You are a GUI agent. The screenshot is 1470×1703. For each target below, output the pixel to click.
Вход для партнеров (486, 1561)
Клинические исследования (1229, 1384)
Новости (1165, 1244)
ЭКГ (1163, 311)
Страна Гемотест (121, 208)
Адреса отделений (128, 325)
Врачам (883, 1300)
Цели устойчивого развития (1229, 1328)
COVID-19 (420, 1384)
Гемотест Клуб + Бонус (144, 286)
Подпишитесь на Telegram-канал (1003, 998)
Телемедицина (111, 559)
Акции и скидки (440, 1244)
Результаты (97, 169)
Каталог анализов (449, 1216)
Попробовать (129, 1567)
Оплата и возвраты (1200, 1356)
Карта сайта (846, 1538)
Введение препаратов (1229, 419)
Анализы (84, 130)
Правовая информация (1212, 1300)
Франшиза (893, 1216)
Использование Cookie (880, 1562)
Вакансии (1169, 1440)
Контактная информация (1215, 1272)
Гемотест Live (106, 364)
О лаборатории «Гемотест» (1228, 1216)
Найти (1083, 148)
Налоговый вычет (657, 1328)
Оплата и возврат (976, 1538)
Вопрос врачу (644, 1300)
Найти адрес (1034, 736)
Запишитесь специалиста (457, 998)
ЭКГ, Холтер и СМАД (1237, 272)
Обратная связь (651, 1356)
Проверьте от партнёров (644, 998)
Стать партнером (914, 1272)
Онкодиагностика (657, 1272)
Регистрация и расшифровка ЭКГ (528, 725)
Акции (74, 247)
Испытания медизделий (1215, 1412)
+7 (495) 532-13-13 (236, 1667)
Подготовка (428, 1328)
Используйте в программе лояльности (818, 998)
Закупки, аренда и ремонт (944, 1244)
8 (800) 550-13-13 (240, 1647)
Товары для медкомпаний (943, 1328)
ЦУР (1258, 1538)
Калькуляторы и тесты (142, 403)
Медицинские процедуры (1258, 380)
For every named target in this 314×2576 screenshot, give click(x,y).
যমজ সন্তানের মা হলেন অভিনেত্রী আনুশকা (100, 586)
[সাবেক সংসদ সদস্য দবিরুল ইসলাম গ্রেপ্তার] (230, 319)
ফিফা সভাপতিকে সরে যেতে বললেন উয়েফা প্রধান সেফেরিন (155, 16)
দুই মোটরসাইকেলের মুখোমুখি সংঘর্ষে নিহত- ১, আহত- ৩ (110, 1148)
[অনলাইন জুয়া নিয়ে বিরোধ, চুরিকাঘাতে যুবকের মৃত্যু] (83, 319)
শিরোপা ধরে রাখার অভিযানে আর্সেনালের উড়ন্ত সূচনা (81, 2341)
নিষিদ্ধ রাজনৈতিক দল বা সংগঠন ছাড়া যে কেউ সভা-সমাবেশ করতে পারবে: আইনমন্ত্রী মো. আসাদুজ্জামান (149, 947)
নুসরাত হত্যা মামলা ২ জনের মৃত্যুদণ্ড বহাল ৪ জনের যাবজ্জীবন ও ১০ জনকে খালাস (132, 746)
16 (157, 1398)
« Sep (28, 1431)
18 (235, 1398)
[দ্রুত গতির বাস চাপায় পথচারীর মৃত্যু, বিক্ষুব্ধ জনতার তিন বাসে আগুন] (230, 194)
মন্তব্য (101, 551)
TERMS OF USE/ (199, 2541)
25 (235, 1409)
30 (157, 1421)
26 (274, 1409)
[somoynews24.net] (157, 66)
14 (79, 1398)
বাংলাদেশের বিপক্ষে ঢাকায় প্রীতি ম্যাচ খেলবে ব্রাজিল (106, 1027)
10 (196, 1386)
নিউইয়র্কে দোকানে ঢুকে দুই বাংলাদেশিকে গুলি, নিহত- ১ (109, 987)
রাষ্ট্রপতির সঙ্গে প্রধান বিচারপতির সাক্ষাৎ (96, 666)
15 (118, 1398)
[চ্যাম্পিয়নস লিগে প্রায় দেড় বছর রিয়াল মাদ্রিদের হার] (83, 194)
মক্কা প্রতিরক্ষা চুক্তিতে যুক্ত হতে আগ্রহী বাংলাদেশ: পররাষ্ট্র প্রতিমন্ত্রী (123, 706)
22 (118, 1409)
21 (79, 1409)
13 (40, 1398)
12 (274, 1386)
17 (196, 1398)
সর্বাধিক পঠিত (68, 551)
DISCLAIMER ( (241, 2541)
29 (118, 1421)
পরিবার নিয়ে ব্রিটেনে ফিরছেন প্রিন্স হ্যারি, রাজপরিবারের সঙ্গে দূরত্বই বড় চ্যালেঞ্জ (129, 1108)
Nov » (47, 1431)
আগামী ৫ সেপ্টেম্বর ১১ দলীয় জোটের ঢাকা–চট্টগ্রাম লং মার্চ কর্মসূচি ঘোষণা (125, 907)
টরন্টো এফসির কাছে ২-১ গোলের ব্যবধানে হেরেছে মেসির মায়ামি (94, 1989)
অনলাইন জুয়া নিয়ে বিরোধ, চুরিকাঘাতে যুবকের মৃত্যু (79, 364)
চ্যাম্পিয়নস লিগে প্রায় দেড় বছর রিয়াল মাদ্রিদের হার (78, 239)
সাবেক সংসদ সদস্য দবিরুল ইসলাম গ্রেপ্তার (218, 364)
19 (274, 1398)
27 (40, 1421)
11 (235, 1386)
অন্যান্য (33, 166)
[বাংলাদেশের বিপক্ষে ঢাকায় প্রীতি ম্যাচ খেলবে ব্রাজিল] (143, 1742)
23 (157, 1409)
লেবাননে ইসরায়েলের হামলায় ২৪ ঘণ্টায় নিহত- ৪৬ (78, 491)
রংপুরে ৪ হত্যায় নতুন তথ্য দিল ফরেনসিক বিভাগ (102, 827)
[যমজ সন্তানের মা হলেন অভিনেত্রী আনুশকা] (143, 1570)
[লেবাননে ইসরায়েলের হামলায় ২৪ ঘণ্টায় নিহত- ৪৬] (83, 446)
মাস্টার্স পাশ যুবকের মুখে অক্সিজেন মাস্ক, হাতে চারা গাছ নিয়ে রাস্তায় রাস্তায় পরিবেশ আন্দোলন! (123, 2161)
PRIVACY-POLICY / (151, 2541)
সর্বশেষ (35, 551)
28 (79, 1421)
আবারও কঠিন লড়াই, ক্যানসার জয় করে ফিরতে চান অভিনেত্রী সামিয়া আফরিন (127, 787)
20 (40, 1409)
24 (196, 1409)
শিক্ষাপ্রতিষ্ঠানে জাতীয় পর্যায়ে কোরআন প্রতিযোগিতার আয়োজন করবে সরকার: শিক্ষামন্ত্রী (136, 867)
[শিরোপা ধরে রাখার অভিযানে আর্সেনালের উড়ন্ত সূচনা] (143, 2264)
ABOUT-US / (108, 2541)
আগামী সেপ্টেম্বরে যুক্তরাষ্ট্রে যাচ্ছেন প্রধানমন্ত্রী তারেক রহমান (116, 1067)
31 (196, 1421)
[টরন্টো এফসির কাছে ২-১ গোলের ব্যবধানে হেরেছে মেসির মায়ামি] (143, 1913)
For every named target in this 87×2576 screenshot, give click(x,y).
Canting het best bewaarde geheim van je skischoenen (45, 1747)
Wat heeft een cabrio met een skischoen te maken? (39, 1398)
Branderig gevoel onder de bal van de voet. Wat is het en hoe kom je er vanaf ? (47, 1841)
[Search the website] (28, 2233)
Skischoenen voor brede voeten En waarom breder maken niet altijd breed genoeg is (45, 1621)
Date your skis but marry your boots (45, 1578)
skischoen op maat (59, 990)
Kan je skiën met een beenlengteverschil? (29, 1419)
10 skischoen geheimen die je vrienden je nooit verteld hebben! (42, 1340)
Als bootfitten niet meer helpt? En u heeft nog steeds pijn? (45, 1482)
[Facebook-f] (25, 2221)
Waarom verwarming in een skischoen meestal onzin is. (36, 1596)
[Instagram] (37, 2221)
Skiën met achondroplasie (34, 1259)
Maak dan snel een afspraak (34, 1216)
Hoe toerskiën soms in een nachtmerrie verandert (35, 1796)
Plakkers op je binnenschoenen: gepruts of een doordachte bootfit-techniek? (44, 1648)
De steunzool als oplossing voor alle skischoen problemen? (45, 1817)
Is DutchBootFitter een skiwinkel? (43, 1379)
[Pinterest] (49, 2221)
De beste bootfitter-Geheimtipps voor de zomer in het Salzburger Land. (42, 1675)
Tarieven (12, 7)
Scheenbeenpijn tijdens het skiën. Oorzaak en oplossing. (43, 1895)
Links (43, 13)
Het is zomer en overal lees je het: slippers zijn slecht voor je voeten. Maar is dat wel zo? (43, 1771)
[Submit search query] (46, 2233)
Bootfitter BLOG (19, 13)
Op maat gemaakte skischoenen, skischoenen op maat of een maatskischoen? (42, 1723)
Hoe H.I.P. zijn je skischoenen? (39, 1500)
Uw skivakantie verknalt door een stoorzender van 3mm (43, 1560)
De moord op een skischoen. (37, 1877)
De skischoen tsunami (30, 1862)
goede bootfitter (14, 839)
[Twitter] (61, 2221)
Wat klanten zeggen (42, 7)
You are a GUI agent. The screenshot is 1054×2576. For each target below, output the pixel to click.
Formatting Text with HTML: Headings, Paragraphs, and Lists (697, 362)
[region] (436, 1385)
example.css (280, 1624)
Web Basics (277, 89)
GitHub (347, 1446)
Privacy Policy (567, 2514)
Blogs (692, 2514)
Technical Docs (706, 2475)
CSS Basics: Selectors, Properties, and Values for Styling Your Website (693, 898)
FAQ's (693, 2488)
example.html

---------------

About this exercise: Taking the lines above, repeat exactly those from the line that contains "যমজ সন্তানের মা হলেন অভিনেত্রী আনুশকা (100, 586)" through the line that contains "30 (157, 1421)", and both of those lines as well. Include nothing else.

Exercise solution:
যমজ সন্তানের মা হলেন অভিনেত্রী আনুশকা (100, 586)
[সাবেক সংসদ সদস্য দবিরুল ইসলাম গ্রেপ্তার] (230, 319)
ফিফা সভাপতিকে সরে যেতে বললেন উয়েফা প্রধান সেফেরিন (155, 16)
দুই মোটরসাইকেলের মুখোমুখি সংঘর্ষে নিহত- ১, আহত- ৩ (110, 1148)
[অনলাইন জুয়া নিয়ে বিরোধ, চুরিকাঘাতে যুবকের মৃত্যু] (83, 319)
শিরোপা ধরে রাখার অভিযানে আর্সেনালের উড়ন্ত সূচনা (81, 2341)
নিষিদ্ধ রাজনৈতিক দল বা সংগঠন ছাড়া যে কেউ সভা-সমাবেশ করতে পারবে: আইনমন্ত্রী মো. আসাদুজ্জামান (149, 947)
নুসরাত হত্যা মামলা ২ জনের মৃত্যুদণ্ড বহাল ৪ জনের যাবজ্জীবন ও ১০ জনকে খালাস (132, 746)
16 (157, 1398)
« Sep (28, 1431)
18 (235, 1398)
[দ্রুত গতির বাস চাপায় পথচারীর মৃত্যু, বিক্ষুব্ধ জনতার তিন বাসে আগুন] (230, 194)
মন্তব্য (101, 551)
TERMS OF USE/ (199, 2541)
25 (235, 1409)
30 (157, 1421)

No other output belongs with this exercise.